Segundo o MPF e MPPB, a diretoria do hospital alega problemas relacionados à limitação de teto financeiro para justificar as falhas no atendimento, no entanto, o Tribunal de Contas da União (TCU) constatou que, entre 2018 e 2022, o município de João Pessoa repassou recursos federais provenientes de emendas parlamentares à Fundação Napoleão Laureano, por meio de treze termos de fomento, no valor total de mais de R$ 17,7 milhões.
Segundo o TCU, o repasse foi realizado com descrição genérica dos gastos e sem transparência. O tribunal também afirma que, nos últimos dois anos, foram destinados mais de R$ 12 milhões em emendas parlamentares de origem federal, conforme se observa da relação apresentada pela Secretaria de Saúde Municipal, além de mais R$ 3,5 milhões em emendas parlamentares municipais.

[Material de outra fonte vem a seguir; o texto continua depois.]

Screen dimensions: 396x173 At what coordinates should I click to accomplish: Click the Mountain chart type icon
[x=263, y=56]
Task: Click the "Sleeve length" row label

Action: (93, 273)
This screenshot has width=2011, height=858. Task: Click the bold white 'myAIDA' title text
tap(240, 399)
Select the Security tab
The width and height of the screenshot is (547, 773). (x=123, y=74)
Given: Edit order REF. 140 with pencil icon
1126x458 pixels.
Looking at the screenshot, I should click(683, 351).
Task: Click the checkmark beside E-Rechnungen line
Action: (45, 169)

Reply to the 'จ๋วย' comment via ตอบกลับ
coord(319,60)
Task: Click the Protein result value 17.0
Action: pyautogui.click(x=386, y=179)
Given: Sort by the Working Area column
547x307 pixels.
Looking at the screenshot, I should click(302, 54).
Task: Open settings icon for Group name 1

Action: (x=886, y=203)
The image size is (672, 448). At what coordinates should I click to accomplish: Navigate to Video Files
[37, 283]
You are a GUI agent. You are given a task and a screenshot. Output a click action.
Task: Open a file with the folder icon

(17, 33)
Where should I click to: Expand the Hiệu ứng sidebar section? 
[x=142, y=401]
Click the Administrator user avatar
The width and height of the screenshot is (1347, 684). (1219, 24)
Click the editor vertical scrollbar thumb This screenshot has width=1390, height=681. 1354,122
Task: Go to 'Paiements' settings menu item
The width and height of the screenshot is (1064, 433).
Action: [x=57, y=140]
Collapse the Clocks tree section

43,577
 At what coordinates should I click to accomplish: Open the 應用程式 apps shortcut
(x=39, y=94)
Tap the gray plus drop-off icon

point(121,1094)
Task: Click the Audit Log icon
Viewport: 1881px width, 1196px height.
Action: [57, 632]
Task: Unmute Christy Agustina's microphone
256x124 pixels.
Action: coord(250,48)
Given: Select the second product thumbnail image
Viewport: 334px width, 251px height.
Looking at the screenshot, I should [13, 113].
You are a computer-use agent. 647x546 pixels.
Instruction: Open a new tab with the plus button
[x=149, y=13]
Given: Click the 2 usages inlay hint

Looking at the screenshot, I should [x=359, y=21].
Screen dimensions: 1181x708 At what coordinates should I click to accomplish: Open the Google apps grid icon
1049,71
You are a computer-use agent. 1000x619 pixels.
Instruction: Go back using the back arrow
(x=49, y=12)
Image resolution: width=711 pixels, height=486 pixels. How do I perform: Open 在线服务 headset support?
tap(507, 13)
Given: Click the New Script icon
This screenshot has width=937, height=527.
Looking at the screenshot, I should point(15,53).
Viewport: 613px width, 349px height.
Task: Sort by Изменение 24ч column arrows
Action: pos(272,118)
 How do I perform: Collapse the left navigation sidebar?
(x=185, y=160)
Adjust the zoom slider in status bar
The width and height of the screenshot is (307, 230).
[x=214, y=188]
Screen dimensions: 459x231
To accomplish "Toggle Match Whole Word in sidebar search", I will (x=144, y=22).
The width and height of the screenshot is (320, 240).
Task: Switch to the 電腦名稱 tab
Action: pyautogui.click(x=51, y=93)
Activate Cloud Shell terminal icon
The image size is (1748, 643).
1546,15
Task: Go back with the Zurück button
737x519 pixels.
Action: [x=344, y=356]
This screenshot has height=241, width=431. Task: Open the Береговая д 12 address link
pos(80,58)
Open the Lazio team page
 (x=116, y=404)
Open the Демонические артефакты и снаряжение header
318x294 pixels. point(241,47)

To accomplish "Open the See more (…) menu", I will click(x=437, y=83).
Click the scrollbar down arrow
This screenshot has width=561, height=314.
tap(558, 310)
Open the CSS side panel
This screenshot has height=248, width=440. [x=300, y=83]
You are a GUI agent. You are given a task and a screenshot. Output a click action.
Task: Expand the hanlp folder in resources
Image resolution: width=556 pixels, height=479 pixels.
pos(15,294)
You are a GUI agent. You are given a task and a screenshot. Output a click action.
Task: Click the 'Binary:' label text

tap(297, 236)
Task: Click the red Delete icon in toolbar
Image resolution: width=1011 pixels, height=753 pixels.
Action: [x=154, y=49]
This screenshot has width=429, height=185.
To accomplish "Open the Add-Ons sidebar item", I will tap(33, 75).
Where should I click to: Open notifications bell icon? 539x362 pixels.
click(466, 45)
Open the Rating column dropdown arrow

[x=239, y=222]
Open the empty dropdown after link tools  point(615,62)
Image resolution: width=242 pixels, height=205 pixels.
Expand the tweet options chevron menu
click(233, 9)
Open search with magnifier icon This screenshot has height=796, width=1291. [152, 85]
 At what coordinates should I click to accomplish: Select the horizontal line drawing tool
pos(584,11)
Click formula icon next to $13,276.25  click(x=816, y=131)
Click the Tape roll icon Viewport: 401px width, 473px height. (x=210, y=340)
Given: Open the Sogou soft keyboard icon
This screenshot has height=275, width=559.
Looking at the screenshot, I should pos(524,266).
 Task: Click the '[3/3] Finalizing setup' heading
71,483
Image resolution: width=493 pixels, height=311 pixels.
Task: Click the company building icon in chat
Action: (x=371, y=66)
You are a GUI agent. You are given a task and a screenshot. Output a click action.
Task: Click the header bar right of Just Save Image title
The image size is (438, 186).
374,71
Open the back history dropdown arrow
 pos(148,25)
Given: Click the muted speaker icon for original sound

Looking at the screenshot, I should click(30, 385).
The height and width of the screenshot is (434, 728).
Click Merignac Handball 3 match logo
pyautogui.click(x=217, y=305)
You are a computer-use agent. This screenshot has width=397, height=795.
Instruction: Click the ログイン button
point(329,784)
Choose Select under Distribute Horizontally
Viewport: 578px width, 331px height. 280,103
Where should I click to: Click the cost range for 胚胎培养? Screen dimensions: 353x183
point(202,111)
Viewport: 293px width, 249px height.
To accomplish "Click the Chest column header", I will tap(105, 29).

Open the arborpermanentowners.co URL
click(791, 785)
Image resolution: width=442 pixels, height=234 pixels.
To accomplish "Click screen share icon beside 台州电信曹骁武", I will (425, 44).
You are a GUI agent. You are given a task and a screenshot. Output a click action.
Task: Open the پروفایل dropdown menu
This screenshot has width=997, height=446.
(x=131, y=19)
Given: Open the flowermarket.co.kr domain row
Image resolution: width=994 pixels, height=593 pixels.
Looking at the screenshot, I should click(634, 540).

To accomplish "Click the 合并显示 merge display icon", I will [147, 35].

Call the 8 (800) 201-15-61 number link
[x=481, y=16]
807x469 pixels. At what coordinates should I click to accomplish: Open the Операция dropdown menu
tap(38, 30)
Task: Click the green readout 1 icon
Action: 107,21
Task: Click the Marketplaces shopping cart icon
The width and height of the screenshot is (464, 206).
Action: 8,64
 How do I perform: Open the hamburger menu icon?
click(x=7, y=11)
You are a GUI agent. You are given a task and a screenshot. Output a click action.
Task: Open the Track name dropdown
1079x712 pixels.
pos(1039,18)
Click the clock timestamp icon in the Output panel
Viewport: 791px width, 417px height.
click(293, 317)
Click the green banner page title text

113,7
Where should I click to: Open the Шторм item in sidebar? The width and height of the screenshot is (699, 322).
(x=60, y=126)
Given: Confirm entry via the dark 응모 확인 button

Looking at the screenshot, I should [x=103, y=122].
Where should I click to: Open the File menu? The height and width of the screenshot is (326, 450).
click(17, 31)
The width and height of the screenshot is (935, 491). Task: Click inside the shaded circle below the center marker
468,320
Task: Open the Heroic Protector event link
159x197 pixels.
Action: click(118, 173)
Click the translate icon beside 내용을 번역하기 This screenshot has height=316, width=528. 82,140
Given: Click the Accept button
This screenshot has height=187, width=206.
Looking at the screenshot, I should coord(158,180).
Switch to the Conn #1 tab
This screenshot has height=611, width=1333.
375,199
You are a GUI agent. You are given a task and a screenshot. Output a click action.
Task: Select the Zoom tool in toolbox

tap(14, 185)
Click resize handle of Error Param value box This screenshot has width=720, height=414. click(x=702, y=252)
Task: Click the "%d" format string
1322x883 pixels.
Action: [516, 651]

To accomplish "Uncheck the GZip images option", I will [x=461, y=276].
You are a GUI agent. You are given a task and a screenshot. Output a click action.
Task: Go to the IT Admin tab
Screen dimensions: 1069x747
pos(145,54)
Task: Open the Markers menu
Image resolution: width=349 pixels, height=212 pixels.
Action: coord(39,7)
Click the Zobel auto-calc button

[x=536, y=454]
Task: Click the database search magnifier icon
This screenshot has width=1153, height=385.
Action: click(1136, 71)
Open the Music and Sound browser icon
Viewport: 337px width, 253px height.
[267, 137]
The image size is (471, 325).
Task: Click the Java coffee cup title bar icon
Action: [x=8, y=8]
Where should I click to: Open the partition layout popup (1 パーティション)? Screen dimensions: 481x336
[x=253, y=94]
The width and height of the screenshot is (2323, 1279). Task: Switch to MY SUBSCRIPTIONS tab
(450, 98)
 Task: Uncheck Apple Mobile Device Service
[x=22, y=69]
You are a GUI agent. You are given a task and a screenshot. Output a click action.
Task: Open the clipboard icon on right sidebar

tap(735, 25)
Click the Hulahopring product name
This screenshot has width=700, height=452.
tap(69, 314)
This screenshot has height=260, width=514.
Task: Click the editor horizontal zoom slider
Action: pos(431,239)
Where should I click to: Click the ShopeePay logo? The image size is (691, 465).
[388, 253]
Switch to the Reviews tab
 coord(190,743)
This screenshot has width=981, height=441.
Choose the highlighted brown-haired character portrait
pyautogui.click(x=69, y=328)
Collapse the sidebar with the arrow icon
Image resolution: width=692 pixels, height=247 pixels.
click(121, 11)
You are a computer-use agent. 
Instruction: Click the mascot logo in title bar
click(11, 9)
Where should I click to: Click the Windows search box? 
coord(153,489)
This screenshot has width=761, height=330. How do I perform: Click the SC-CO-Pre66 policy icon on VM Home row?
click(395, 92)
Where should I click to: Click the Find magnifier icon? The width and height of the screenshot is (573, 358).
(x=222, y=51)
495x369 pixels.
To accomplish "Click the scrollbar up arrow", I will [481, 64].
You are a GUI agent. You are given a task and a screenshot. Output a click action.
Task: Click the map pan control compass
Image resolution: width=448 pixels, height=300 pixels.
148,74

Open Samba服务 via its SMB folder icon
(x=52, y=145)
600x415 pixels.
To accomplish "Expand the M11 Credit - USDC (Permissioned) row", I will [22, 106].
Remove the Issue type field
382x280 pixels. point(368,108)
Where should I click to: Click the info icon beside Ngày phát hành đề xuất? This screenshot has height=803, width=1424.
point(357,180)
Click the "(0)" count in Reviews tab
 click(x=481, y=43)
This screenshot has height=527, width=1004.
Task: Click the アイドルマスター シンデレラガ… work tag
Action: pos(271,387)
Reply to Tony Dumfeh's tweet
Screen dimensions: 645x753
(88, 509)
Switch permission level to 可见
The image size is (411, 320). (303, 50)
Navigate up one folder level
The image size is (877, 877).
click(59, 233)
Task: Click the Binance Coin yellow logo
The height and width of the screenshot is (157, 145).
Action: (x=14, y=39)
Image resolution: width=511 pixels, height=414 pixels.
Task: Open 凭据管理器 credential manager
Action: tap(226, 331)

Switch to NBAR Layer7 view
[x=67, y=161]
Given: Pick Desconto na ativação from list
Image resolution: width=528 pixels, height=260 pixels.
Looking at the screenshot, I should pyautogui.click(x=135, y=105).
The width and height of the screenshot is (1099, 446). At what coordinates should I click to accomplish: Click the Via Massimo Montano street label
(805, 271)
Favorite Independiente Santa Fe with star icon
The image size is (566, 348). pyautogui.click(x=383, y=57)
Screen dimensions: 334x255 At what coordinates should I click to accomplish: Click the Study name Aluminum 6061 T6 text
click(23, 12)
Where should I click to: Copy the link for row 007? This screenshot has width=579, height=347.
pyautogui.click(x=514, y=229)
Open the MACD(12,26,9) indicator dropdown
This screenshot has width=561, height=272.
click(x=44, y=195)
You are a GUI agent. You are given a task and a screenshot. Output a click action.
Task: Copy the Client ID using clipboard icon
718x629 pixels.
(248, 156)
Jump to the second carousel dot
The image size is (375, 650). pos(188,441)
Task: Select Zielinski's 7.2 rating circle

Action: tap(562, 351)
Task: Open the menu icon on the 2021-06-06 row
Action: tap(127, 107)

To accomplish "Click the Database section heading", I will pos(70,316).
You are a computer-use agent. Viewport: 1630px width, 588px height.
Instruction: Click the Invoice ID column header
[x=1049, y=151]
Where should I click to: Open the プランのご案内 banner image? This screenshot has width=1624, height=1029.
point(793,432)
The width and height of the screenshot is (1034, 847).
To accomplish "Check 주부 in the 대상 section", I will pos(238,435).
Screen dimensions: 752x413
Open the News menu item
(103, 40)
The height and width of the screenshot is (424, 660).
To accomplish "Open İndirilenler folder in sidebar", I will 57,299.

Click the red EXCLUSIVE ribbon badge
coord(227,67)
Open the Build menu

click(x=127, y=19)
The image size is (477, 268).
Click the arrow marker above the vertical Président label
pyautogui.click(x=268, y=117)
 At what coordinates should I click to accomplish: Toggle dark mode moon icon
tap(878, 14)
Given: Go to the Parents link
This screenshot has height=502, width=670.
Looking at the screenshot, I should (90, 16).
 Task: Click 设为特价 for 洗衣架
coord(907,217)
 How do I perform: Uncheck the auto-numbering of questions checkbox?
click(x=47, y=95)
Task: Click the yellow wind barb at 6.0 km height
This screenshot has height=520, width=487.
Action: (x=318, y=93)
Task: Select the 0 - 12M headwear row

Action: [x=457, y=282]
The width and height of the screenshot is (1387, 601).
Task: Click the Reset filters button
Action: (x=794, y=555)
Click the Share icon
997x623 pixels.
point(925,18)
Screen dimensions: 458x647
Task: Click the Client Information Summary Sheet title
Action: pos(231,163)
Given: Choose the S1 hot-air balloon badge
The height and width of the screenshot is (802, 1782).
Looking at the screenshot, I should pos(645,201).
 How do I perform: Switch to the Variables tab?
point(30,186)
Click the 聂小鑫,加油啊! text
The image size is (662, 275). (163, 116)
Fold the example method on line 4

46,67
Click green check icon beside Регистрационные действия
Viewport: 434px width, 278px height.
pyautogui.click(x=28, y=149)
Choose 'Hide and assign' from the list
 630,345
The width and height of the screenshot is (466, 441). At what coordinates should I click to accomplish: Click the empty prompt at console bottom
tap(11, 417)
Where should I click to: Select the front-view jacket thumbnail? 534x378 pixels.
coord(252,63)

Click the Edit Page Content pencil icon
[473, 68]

O MPF e o MPPB também apontam que o hospital utiliza a maior parte dos recursos para custear folha de pagamento, encargos sociais e outras despesas de caráter administrativo ou de manutenção física, por exemplo, serviços de engenharia e implementação de sistema de gestão estratégica; compra de equipamentos ou cursos de capacitação. No entanto, não cumprem metas de ampliação de atendimentos, para redução de filas ou agilização de atendimentos.
Entenda o caso
Um relatório da Controladoria Geral da União (CGU) apontou falhas e irregularidades nos atendimentos do Hospital Napoleão Laureano. Segundo o documento, foi constatado um esquema “fura-fila” em que que diversos pacientes iniciaram seus tratamentos oncológicos sem autorização da Central de Regulação da Secretaria Municipal de Saúde de João Pessoa, realizando pagamentos diretamente ao hospital.
O relatório conclui que o fato de pacientes iniciarem seus tratamentos oncológicos sem autorização da Central de Regulação constitui indício de que o acesso igualitário e gratuito não é garantido pelo hospital.
Constatou-se que os pagamentos foram de despesas referentes a serviços médico-hospitalares e ambulatoriais prestados pelo hospital a pacientes SUS, cujo ingresso deveria acontecer por meio do Sistema de Regulação da Secretaria Municipal de Saúde de João Pessoa.
Para a CGU, a prática favorece o ambiente de troca de favores, a exemplo da troca de votos para os políticos e autoridades municipais que possibilitaram o acesso ao serviço referenciado independentemente da regulação.
Além do esquema de fura-fila, a CGU identificou irregularidades como atrasos e interrupções nos tratamentos, bem como ocorrência de erros de medicação e precariedade nas informações dos prontuários dos pacientes, além de um elevada quantidade de óbitos comparada a outros estados da Região Nordeste.